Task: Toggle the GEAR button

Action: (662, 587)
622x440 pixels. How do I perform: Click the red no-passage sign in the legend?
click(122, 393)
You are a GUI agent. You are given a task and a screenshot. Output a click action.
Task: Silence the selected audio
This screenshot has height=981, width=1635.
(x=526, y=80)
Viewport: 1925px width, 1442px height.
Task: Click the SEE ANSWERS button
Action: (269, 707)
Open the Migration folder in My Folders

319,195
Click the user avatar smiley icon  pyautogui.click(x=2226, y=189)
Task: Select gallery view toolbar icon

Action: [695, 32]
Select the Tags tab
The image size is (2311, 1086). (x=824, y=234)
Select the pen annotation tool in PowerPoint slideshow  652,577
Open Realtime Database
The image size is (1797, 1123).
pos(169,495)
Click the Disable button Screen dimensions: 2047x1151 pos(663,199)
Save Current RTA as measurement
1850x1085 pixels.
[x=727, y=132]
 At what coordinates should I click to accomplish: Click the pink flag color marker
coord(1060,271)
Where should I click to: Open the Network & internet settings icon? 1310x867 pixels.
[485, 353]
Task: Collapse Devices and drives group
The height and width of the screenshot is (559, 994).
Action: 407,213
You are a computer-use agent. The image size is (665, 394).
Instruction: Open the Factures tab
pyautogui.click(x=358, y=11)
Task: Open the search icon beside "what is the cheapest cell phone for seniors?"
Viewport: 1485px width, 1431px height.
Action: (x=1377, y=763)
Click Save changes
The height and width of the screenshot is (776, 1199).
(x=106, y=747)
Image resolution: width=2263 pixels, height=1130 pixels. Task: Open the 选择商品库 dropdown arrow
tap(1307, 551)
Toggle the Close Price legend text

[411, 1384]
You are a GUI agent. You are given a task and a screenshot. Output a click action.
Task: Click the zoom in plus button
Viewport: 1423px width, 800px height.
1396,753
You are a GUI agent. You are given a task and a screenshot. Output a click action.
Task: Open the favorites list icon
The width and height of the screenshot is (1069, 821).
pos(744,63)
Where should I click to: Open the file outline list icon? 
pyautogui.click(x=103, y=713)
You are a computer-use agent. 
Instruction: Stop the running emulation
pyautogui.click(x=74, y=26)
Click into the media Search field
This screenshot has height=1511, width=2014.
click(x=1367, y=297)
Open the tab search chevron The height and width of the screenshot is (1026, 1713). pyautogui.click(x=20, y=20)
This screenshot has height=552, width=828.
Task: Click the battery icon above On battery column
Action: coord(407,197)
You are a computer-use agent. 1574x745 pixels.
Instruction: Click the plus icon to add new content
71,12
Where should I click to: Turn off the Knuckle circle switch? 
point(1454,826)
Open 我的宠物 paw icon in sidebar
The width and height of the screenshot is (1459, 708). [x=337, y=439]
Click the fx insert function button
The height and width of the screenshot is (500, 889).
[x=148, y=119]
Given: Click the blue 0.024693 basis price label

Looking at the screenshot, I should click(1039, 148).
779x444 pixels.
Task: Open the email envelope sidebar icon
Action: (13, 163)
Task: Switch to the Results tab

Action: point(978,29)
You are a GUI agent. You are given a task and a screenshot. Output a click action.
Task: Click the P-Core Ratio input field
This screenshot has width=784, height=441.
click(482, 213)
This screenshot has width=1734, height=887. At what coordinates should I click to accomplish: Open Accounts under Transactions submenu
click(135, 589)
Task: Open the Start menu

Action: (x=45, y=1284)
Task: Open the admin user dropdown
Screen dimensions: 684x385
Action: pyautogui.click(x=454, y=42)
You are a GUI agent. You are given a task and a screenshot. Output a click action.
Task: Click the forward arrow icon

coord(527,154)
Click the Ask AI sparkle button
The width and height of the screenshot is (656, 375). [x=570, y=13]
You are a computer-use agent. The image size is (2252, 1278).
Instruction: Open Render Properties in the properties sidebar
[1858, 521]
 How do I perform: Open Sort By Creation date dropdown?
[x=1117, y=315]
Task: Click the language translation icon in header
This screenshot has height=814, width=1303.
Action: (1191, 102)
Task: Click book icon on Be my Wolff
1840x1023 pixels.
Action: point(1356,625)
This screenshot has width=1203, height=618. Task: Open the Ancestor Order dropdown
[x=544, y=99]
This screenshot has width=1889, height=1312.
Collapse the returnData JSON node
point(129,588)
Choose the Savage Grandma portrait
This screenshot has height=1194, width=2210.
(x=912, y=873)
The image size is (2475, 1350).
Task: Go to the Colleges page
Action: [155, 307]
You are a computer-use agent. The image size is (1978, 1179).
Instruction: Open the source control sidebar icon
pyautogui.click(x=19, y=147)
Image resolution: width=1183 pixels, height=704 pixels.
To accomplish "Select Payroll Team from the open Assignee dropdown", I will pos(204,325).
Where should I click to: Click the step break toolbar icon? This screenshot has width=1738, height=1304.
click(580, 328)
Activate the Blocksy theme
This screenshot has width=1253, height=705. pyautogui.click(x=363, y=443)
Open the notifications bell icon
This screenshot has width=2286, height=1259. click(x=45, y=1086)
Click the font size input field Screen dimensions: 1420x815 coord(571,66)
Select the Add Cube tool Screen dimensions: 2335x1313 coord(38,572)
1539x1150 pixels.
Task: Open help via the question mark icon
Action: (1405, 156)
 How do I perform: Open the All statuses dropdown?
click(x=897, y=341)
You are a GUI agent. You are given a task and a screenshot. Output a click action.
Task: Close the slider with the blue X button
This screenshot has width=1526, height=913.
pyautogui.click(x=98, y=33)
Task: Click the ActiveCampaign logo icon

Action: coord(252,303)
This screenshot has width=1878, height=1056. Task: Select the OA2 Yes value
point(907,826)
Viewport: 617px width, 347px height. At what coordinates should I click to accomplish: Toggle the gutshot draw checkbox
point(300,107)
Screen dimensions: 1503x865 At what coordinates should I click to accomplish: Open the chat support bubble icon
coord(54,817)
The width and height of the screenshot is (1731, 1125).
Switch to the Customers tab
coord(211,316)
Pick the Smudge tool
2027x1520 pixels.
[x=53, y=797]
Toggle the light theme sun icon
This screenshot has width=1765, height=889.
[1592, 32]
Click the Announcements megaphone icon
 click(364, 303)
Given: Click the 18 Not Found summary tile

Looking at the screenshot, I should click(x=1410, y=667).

###

#### [Task to carry out]
With "computer" as the search word, count the matching lines in the records and give the number alone.

#### [Solution for this exercise]
5